Our whole discussion above is based on the assumption that the state prior has a flat distribution, meaning that the quality of the cookies is of equal probability. If however, our pragmatic listener knows that she usually bakes terrible cookies (i.e. having an extreme prior over states), how would that change the picture? We can update the model by replacing the uniform draw over full states within the pragmatic listener function with a categorical distribution:

var fullStates = [{"quality": 1, "arousal": 10},
                  {"quality": 2, "arousal": 3},
                  {"quality": 3, "arousal": 0},
                  {"quality": 4, "arousal": 3},
                  {"quality": 5, "arousal": 10},
                 ]
var utterances = ["terrible","bad","okay","good","amazing"]

// correspondence of utterances to states (empirically measured)
var literalSemantics = {
  "terrible":[.95,.85,.02,.02,.02],
  "bad":[.85,.95,.02,.02,.02],
  "okay":[0.02,0.25,0.95,.65,.35],
  "good":[.02,.05,.55,.95,.93],
  "amazing":[.02,.02,.02,.65,0.95]
}


// Prior over QUDs
var qudPrior = function(){
  categorical({
    vs: ["quality", "arousal"],
    ps: [1,1]
  })
}

var qudFns = {
  quality : function(state) {return state.quality} ,
  arousal : function(state) {return state.arousal} ,
}

// determine whether the utterance describes the state
// by flipping a coin with the literalSemantics weight
// ... state - 1 because of 0-indexing
var meaning = function(utterance, state){
  return flip(literalSemantics[utterance][state - 1]);
}

// value function scales social utility by a parameter lambda
var lambda = 1.25 // value taken from MAP estimate from Yoon, Tessler, et al. 2016
var valueFunction = function(s){
  return lambda * s
}

// literal listener
var literalListener = cache(function(utterance) {
  Infer({model: function(){
    var state = uniformDraw(fullStates)
    var m = meaning(utterance, state.quality)
    condition(m)
    return state
  }})
})

var alpha = 10; // MAP estimate from Yoon, Tessler, et al. 2016

// proven correct
var speaker1 = cache(function(state, qud, phi) {
  Infer({model: function(){
    var utterance = uniformDraw(utterances);
    var L0_posterior = literalListener(utterance);
    var qudFn = qudFns[qud]
    var qudAns = qudFn(state)
    var utility = {
      epistemic: marginalize(L0_posterior, qud).score(qudAns),
      social: expectation(marginalize(L0_posterior, qud),valueFunction)
    }
    var speakerUtility = phi * utility.epistemic +
        (1 - phi) * utility.social
    factor(alpha * speakerUtility)
    return utterance
  }})
})
var pragmaticListener = function(utterance) {
  Infer({model: function(){
    var state = categorical([80, 15, 3, 1, 1], fullStates)
    var qud = qudPrior()
    var phi = uniformDraw(_.range(0.05, 0.95, 0.05))
    var S1 = speaker1(state, qud, phi)
    observe(S1, utterance)
    return { state, qud, phi }
  }})
}

var listenerPosterior = pragmaticListener("amazing")
// note in this case that visualizing the joint distribution via viz()
// produces the wrong joint distribution. this is a bug in the viz() program.
// we visualize the marginal distributions instead:

var statePosterior = marginalize(listenerPosterior, "state")
// viz(statePosterior)

display("expected state = " +
        expectation(marginalize(statePosterior, "quality")))

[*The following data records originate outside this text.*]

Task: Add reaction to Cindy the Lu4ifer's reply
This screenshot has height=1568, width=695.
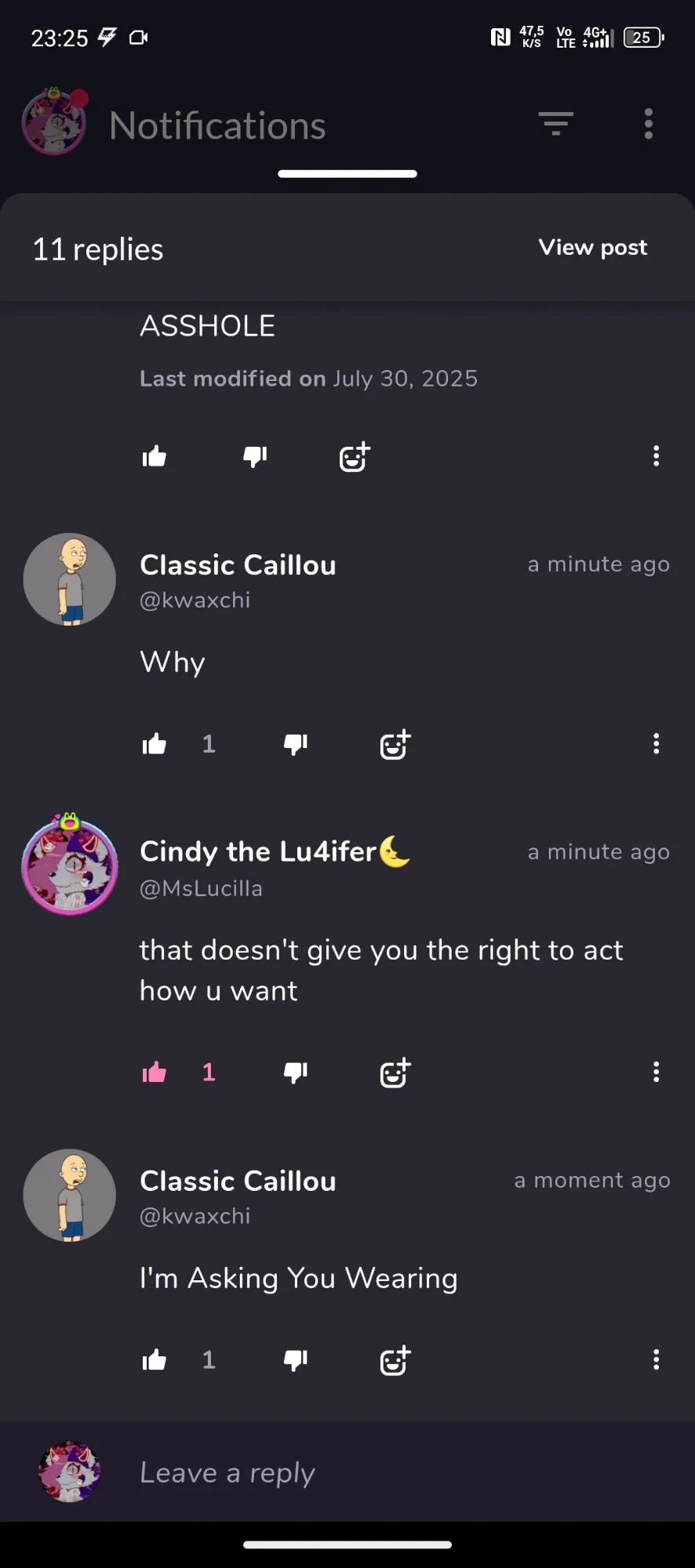Action: coord(395,1073)
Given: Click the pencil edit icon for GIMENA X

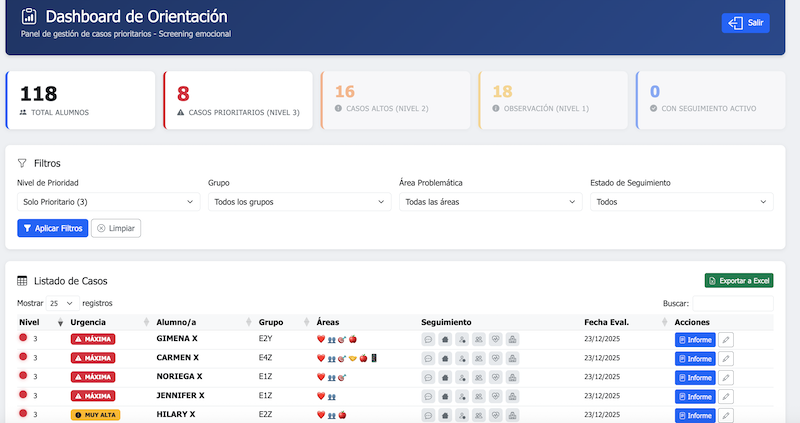Looking at the screenshot, I should (726, 340).
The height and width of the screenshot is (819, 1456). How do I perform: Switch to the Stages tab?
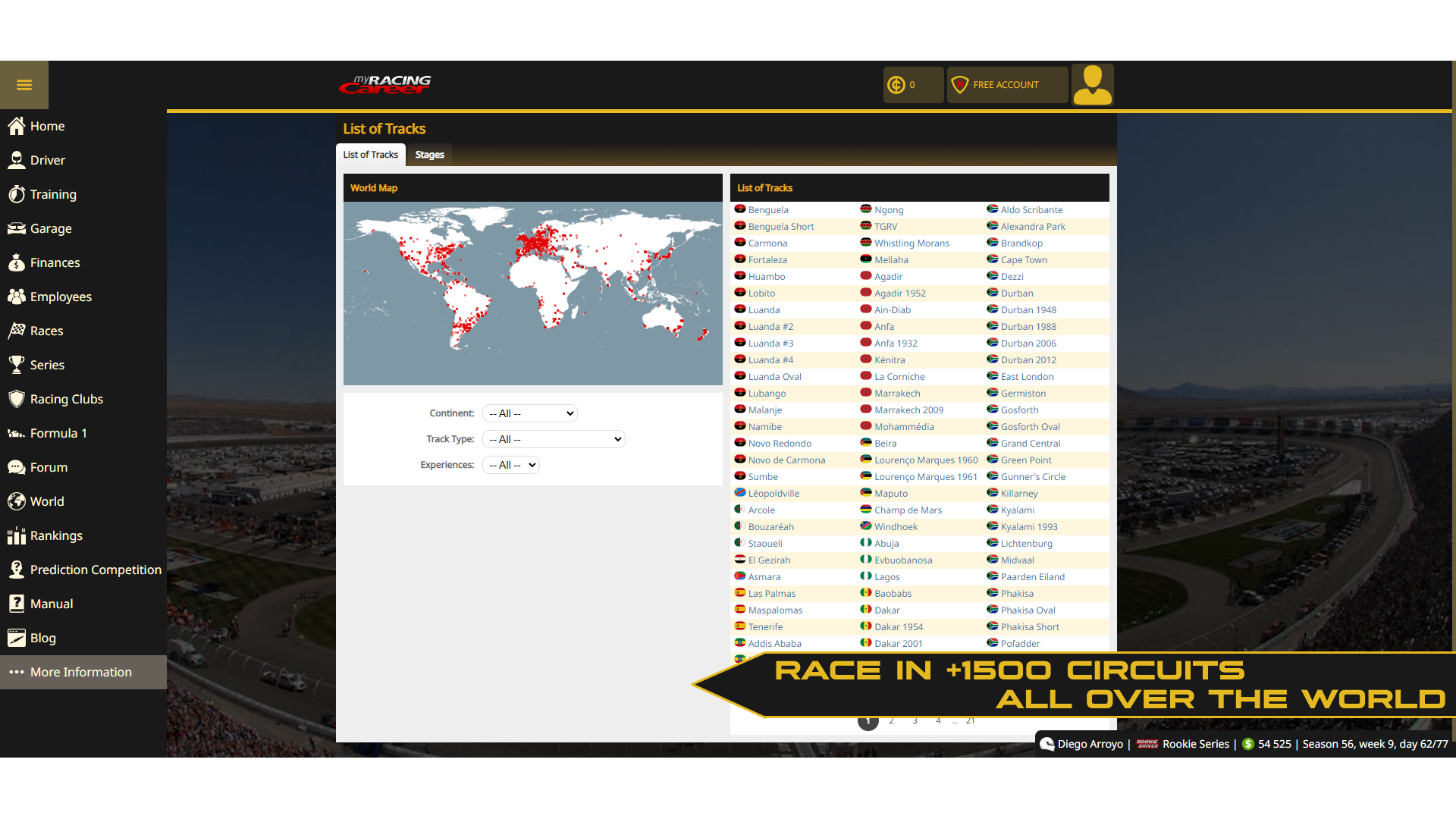[x=429, y=155]
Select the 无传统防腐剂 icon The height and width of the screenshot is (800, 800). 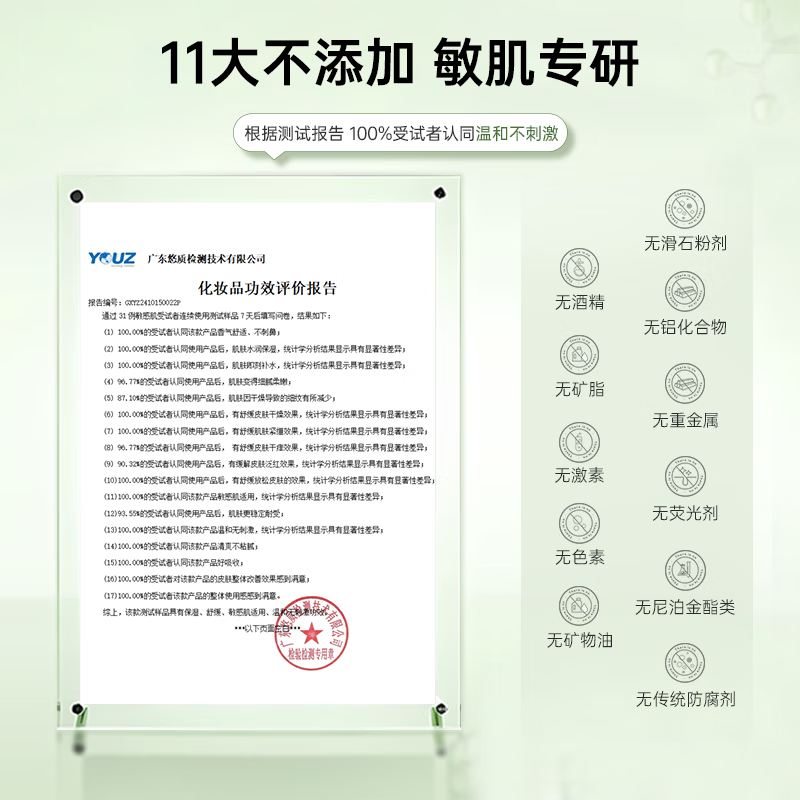pos(686,660)
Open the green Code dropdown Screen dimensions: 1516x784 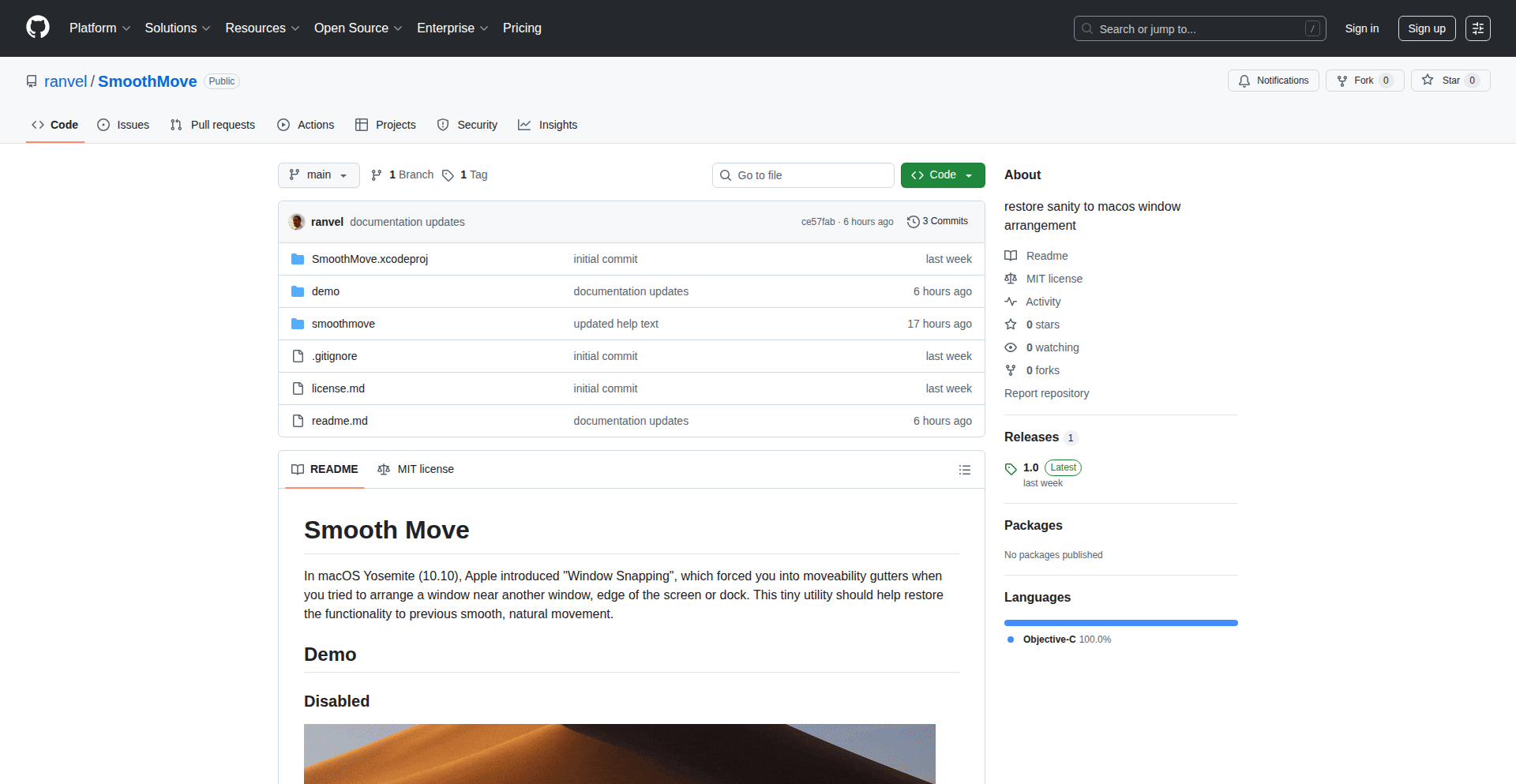click(942, 175)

viz(marginalize(statePosterior, "quality"))

display("expected phi = " +
        expectation(marginalize(listenerPosterior, "phi")))

viz.density(marginalize(listenerPosterior, "phi"))

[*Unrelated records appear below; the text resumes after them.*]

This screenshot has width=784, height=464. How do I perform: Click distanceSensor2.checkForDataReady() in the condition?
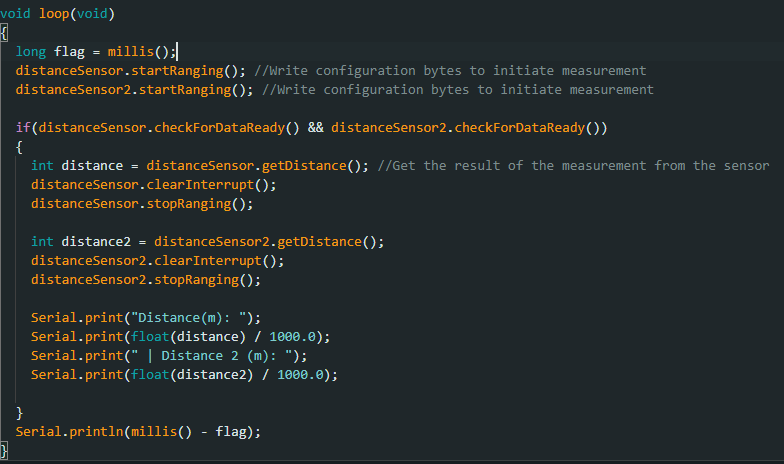point(465,128)
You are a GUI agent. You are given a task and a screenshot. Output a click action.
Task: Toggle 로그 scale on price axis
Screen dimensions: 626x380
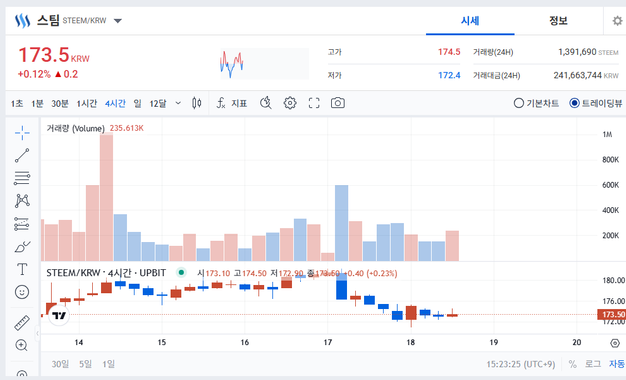click(x=593, y=364)
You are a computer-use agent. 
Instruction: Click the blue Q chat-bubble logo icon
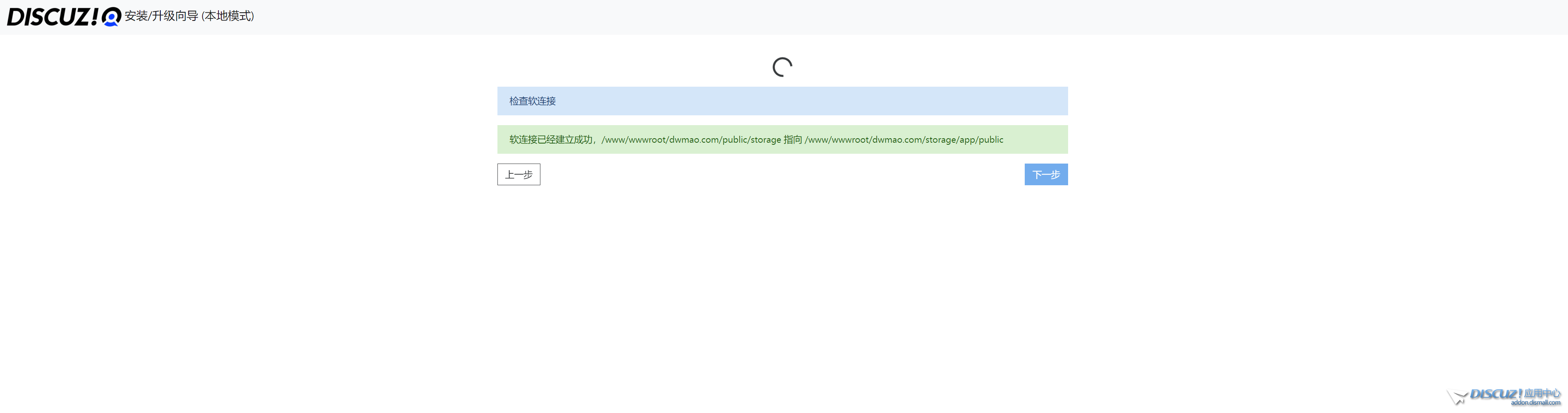[111, 17]
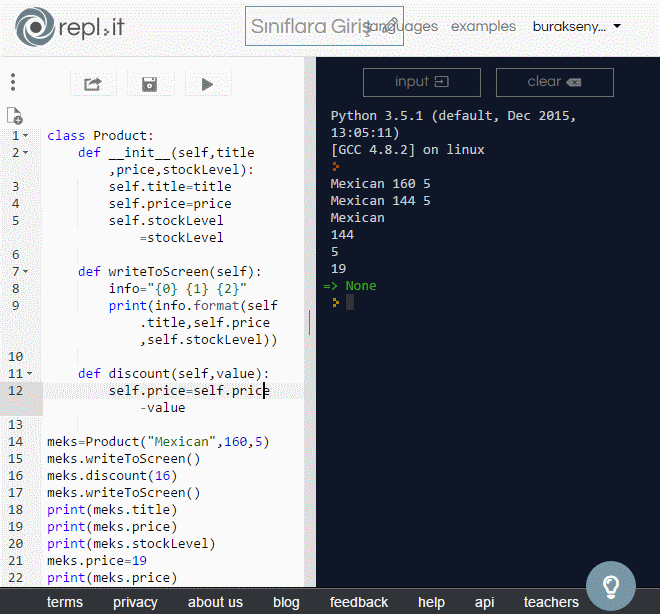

viz(marginalize(listenerPosterior, "qud"))

As a result, we have a pragmatic listener, who has a strong prior belief that her cookies are generally terrible. When she hears “amazing”, she will get the irony and assign most of the probabilities to quality state 1. This irony interpretation is even stronger than the previous model with the flat prior.

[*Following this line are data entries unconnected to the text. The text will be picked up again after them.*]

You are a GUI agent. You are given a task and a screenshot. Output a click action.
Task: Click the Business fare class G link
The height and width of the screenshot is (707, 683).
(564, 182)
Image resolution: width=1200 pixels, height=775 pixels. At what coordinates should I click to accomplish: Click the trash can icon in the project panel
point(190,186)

To conclude, our model is able to capture some possibility of people being ironic in addition to being polite. The main message that we’re trying to get through is that in real world communications, especially when facing people that you don’t really know well, upon hearing something, extreme comments in particular, we as pragmatic listeners would be able to infer both kindness and irony from the utterance.